Collected data entries:
================

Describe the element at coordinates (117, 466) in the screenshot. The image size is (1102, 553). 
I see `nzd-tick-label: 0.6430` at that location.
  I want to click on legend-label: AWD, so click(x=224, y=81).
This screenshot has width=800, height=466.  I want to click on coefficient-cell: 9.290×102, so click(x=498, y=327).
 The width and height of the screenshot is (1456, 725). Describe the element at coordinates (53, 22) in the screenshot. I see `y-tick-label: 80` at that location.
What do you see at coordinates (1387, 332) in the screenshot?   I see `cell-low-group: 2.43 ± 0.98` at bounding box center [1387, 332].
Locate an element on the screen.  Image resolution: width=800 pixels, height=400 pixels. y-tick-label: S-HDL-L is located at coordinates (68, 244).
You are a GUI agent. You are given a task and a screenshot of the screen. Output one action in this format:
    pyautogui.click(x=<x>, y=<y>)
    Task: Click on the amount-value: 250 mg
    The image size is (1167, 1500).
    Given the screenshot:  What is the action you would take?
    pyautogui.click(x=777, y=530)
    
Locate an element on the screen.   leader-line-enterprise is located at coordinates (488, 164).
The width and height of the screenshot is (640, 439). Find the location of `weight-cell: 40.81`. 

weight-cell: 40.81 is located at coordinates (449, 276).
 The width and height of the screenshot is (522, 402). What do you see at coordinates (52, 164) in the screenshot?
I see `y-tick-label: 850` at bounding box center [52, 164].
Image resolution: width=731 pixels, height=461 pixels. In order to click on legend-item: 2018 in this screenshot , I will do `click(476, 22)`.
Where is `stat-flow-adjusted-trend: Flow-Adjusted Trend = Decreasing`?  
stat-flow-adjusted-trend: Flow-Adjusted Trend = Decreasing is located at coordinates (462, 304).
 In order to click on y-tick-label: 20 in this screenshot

================

(Your instructions) Update the records above by replacing "Locate an element" with "Find an element" everywhere it occurs, and leave all other text unchanged.

(Task output)
Describe the element at coordinates (117, 466) in the screenshot. The image size is (1102, 553). 
I see `nzd-tick-label: 0.6430` at that location.
  I want to click on legend-label: AWD, so click(x=224, y=81).
This screenshot has width=800, height=466.  I want to click on coefficient-cell: 9.290×102, so click(x=498, y=327).
 The width and height of the screenshot is (1456, 725). Describe the element at coordinates (53, 22) in the screenshot. I see `y-tick-label: 80` at that location.
What do you see at coordinates (1387, 332) in the screenshot?   I see `cell-low-group: 2.43 ± 0.98` at bounding box center [1387, 332].
Find an element on the screen.  Image resolution: width=800 pixels, height=400 pixels. y-tick-label: S-HDL-L is located at coordinates (68, 244).
You are a GUI agent. You are given a task and a screenshot of the screen. Output one action in this format:
    pyautogui.click(x=<x>, y=<y>)
    Task: Click on the amount-value: 250 mg
    The image size is (1167, 1500).
    Given the screenshot:  What is the action you would take?
    pyautogui.click(x=777, y=530)
    
Find an element on the screen.   leader-line-enterprise is located at coordinates (488, 164).
The width and height of the screenshot is (640, 439). Find the location of `weight-cell: 40.81`. 

weight-cell: 40.81 is located at coordinates (449, 276).
 The width and height of the screenshot is (522, 402). What do you see at coordinates (52, 164) in the screenshot?
I see `y-tick-label: 850` at bounding box center [52, 164].
Image resolution: width=731 pixels, height=461 pixels. In order to click on legend-item: 2018 in this screenshot , I will do `click(476, 22)`.
Where is `stat-flow-adjusted-trend: Flow-Adjusted Trend = Decreasing`?  
stat-flow-adjusted-trend: Flow-Adjusted Trend = Decreasing is located at coordinates (462, 304).
 In order to click on y-tick-label: 20 in this screenshot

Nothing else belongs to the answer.